**The task**:
Could every line of the data be printed exactly as it reads?

---------- Data for analysis ----------

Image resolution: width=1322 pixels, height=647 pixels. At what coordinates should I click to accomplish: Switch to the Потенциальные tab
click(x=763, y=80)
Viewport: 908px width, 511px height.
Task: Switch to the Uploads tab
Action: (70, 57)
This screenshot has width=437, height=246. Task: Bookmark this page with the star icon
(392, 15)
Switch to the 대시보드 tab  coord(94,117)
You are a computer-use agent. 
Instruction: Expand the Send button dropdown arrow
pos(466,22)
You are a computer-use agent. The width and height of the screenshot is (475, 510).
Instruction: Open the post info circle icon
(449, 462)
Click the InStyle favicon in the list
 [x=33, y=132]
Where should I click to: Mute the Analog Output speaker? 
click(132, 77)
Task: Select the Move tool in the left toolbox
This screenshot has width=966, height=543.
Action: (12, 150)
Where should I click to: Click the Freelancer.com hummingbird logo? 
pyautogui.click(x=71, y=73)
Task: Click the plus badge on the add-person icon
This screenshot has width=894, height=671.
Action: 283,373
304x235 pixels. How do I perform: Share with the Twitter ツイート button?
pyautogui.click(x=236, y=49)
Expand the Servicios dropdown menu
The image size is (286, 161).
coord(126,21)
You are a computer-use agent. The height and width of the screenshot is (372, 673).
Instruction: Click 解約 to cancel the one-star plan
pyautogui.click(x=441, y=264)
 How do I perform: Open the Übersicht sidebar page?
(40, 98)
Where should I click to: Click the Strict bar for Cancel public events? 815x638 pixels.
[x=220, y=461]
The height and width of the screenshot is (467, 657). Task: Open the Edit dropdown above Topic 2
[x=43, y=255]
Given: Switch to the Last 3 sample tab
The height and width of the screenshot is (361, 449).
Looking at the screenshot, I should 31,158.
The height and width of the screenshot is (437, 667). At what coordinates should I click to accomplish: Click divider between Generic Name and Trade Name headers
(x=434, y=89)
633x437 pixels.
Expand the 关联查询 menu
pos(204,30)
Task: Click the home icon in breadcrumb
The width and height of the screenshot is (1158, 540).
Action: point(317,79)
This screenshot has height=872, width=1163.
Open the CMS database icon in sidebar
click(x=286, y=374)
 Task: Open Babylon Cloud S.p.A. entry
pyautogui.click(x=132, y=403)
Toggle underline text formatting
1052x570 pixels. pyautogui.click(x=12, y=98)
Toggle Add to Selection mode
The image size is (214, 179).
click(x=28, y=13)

----------

**Result below**:
Image resolution: width=1322 pixels, height=647 pixels. At what coordinates should I click to accomplish: Switch to the Потенциальные tab
click(x=763, y=80)
Viewport: 908px width, 511px height.
Task: Switch to the Uploads tab
Action: (70, 57)
This screenshot has width=437, height=246. Task: Bookmark this page with the star icon
(392, 15)
Switch to the 대시보드 tab  coord(94,117)
You are a computer-use agent. 
Instruction: Expand the Send button dropdown arrow
pos(466,22)
You are a computer-use agent. The width and height of the screenshot is (475, 510).
Instruction: Open the post info circle icon
(449, 462)
Click the InStyle favicon in the list
 [x=33, y=132]
Where should I click to: Mute the Analog Output speaker? 
click(132, 77)
Task: Select the Move tool in the left toolbox
This screenshot has width=966, height=543.
Action: (12, 150)
Where should I click to: Click the Freelancer.com hummingbird logo? 
pyautogui.click(x=71, y=73)
Task: Click the plus badge on the add-person icon
This screenshot has width=894, height=671.
Action: 283,373
304x235 pixels. How do I perform: Share with the Twitter ツイート button?
pyautogui.click(x=236, y=49)
Expand the Servicios dropdown menu
The image size is (286, 161).
coord(126,21)
You are a computer-use agent. The height and width of the screenshot is (372, 673).
Instruction: Click 解約 to cancel the one-star plan
pyautogui.click(x=441, y=264)
 How do I perform: Open the Übersicht sidebar page?
(40, 98)
Where should I click to: Click the Strict bar for Cancel public events? 815x638 pixels.
[x=220, y=461]
The height and width of the screenshot is (467, 657). Task: Open the Edit dropdown above Topic 2
[x=43, y=255]
Given: Switch to the Last 3 sample tab
The height and width of the screenshot is (361, 449).
Looking at the screenshot, I should 31,158.
The height and width of the screenshot is (437, 667). At what coordinates should I click to accomplish: Click divider between Generic Name and Trade Name headers
(x=434, y=89)
633x437 pixels.
Expand the 关联查询 menu
pos(204,30)
Task: Click the home icon in breadcrumb
The width and height of the screenshot is (1158, 540).
Action: point(317,79)
This screenshot has height=872, width=1163.
Open the CMS database icon in sidebar
click(x=286, y=374)
 Task: Open Babylon Cloud S.p.A. entry
pyautogui.click(x=132, y=403)
Toggle underline text formatting
1052x570 pixels. pyautogui.click(x=12, y=98)
Toggle Add to Selection mode
The image size is (214, 179).
click(x=28, y=13)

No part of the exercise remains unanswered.